PROBLEM DETAILS: Rewrite every one of the records below, replacing "Viewport" with "Display" wherever it occurs and leaving everything else unchanged.

RAW DATA:
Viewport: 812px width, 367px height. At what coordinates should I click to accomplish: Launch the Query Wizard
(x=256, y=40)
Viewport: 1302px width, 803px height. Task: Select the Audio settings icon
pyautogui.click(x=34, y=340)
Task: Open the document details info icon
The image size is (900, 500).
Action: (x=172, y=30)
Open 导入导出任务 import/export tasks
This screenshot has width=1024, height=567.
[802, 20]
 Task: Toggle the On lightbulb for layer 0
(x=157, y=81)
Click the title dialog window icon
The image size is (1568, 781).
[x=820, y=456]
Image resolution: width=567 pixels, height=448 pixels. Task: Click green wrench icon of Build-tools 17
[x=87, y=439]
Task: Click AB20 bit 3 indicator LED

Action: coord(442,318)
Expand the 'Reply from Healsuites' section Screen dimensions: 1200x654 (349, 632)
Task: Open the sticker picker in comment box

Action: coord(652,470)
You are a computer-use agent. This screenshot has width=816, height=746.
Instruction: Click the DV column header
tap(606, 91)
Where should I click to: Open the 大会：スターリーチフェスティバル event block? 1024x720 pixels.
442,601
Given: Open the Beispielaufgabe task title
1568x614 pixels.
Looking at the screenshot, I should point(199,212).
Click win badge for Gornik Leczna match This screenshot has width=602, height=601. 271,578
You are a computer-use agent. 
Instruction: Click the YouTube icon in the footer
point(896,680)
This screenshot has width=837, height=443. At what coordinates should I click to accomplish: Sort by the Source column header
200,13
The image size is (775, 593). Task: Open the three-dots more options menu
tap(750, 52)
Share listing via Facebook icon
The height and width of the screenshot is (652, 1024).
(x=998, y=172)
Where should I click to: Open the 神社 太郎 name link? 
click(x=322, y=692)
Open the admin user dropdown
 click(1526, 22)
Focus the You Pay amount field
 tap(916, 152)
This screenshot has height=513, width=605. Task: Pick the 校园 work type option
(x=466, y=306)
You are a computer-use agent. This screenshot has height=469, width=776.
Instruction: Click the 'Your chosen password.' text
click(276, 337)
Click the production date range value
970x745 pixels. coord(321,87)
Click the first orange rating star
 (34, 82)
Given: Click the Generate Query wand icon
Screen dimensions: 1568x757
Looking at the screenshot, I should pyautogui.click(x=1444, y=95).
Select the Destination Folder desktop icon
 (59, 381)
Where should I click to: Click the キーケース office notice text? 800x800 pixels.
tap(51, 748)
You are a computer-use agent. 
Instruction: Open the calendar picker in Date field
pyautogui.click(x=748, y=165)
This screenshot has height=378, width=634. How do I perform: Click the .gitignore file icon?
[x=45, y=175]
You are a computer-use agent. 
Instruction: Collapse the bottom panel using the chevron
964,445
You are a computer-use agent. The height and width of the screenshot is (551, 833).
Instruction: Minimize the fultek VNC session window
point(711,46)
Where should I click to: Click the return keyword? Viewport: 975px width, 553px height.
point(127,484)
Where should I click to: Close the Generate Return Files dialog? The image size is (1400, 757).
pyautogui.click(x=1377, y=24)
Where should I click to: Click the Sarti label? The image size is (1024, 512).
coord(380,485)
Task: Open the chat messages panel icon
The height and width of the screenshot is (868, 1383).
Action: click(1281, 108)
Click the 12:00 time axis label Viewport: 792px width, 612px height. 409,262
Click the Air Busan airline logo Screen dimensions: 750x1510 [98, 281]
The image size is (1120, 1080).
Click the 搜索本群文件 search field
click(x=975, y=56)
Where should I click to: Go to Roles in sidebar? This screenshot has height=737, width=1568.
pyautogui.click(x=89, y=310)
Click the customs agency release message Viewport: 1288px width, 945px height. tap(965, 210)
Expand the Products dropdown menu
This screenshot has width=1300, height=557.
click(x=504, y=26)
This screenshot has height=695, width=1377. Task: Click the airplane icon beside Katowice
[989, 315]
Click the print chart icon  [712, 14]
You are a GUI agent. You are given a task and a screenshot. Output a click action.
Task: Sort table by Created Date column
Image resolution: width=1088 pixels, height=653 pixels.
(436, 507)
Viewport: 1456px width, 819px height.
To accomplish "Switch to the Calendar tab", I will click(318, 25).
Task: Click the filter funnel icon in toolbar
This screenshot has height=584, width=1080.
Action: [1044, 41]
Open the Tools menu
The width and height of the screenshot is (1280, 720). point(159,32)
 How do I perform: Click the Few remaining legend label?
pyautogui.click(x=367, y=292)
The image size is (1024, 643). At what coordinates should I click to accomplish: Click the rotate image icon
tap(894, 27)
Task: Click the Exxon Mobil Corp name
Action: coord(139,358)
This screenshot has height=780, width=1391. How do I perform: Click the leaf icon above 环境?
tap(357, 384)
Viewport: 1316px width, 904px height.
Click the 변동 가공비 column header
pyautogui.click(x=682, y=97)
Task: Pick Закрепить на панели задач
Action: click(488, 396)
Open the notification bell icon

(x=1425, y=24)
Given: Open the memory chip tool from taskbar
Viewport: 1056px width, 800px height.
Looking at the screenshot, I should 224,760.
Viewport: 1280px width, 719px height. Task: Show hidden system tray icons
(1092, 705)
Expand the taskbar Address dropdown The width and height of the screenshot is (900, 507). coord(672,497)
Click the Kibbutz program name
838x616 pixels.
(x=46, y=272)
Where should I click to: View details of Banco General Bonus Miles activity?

CORRECT ANSWER:
Display: 812px width, 367px height. At what coordinates should I click to accomplish: Launch the Query Wizard
(x=256, y=40)
Display: 1302px width, 803px height. Task: Select the Audio settings icon
pyautogui.click(x=34, y=340)
Task: Open the document details info icon
The image size is (900, 500).
Action: (x=172, y=30)
Open 导入导出任务 import/export tasks
This screenshot has width=1024, height=567.
[802, 20]
 Task: Toggle the On lightbulb for layer 0
(x=157, y=81)
Click the title dialog window icon
The image size is (1568, 781).
[x=820, y=456]
Image resolution: width=567 pixels, height=448 pixels. Task: Click green wrench icon of Build-tools 17
[x=87, y=439]
Task: Click AB20 bit 3 indicator LED

Action: coord(442,318)
Expand the 'Reply from Healsuites' section Screen dimensions: 1200x654 (349, 632)
Task: Open the sticker picker in comment box

Action: coord(652,470)
You are a computer-use agent. This screenshot has width=816, height=746.
Instruction: Click the DV column header
tap(606, 91)
Where should I click to: Open the 大会：スターリーチフェスティバル event block? 1024x720 pixels.
442,601
Given: Open the Beispielaufgabe task title
1568x614 pixels.
Looking at the screenshot, I should point(199,212).
Click win badge for Gornik Leczna match This screenshot has width=602, height=601. 271,578
You are a computer-use agent. 
Instruction: Click the YouTube icon in the footer
point(896,680)
This screenshot has width=837, height=443. At what coordinates should I click to accomplish: Sort by the Source column header
200,13
The image size is (775, 593). Task: Open the three-dots more options menu
tap(750, 52)
Share listing via Facebook icon
The height and width of the screenshot is (652, 1024).
(x=998, y=172)
Where should I click to: Open the 神社 太郎 name link? 
click(x=322, y=692)
Open the admin user dropdown
 click(1526, 22)
Focus the You Pay amount field
 tap(916, 152)
This screenshot has height=513, width=605. Task: Pick the 校园 work type option
(x=466, y=306)
You are a computer-use agent. This screenshot has height=469, width=776.
Instruction: Click the 'Your chosen password.' text
click(276, 337)
Click the production date range value
970x745 pixels. coord(321,87)
Click the first orange rating star
 (34, 82)
Given: Click the Generate Query wand icon
Screen dimensions: 1568x757
Looking at the screenshot, I should pyautogui.click(x=1444, y=95).
Select the Destination Folder desktop icon
 (59, 381)
Where should I click to: Click the キーケース office notice text? 800x800 pixels.
tap(51, 748)
You are a computer-use agent. 
Instruction: Open the calendar picker in Date field
pyautogui.click(x=748, y=165)
This screenshot has height=378, width=634. How do I perform: Click the .gitignore file icon?
[x=45, y=175]
You are a computer-use agent. 
Instruction: Collapse the bottom panel using the chevron
964,445
You are a computer-use agent. The height and width of the screenshot is (551, 833).
Instruction: Minimize the fultek VNC session window
point(711,46)
Where should I click to: Click the return keyword? Display: 975px width, 553px height.
point(127,484)
Where should I click to: Close the Generate Return Files dialog? The image size is (1400, 757).
pyautogui.click(x=1377, y=24)
Where should I click to: Click the Sarti label? The image size is (1024, 512).
coord(380,485)
Task: Open the chat messages panel icon
The height and width of the screenshot is (868, 1383).
Action: click(1281, 108)
Click the 12:00 time axis label Display: 792px width, 612px height. 409,262
Click the Air Busan airline logo Screen dimensions: 750x1510 [98, 281]
The image size is (1120, 1080).
Click the 搜索本群文件 search field
click(x=975, y=56)
Where should I click to: Go to Roles in sidebar? This screenshot has height=737, width=1568.
pyautogui.click(x=89, y=310)
Click the customs agency release message Display: 1288px width, 945px height. tap(965, 210)
Expand the Products dropdown menu
This screenshot has width=1300, height=557.
click(x=504, y=26)
This screenshot has height=695, width=1377. Task: Click the airplane icon beside Katowice
[989, 315]
Click the print chart icon  [712, 14]
You are a GUI agent. You are given a task and a screenshot. Output a click action.
Task: Sort table by Created Date column
Image resolution: width=1088 pixels, height=653 pixels.
(436, 507)
Display: 1456px width, 819px height.
To accomplish "Switch to the Calendar tab", I will click(318, 25).
Task: Click the filter funnel icon in toolbar
This screenshot has height=584, width=1080.
Action: [1044, 41]
Open the Tools menu
The width and height of the screenshot is (1280, 720). point(159,32)
 How do I perform: Click the Few remaining legend label?
pyautogui.click(x=367, y=292)
The image size is (1024, 643). At what coordinates should I click to accomplish: Click the rotate image icon
tap(894, 27)
Task: Click the Exxon Mobil Corp name
Action: coord(139,358)
This screenshot has height=780, width=1391. How do I perform: Click the leaf icon above 环境?
tap(357, 384)
Display: 1316px width, 904px height.
Click the 변동 가공비 column header
pyautogui.click(x=682, y=97)
Task: Pick Закрепить на панели задач
Action: click(488, 396)
Open the notification bell icon

(x=1425, y=24)
Given: Open the memory chip tool from taskbar
Display: 1056px width, 800px height.
Looking at the screenshot, I should 224,760.
Display: 1280px width, 719px height. Task: Show hidden system tray icons
(1092, 705)
Expand the taskbar Address dropdown The width and height of the screenshot is (900, 507). coord(672,497)
Click the Kibbutz program name
838x616 pixels.
(x=46, y=272)
Where should I click to: View details of Banco General Bonus Miles activity?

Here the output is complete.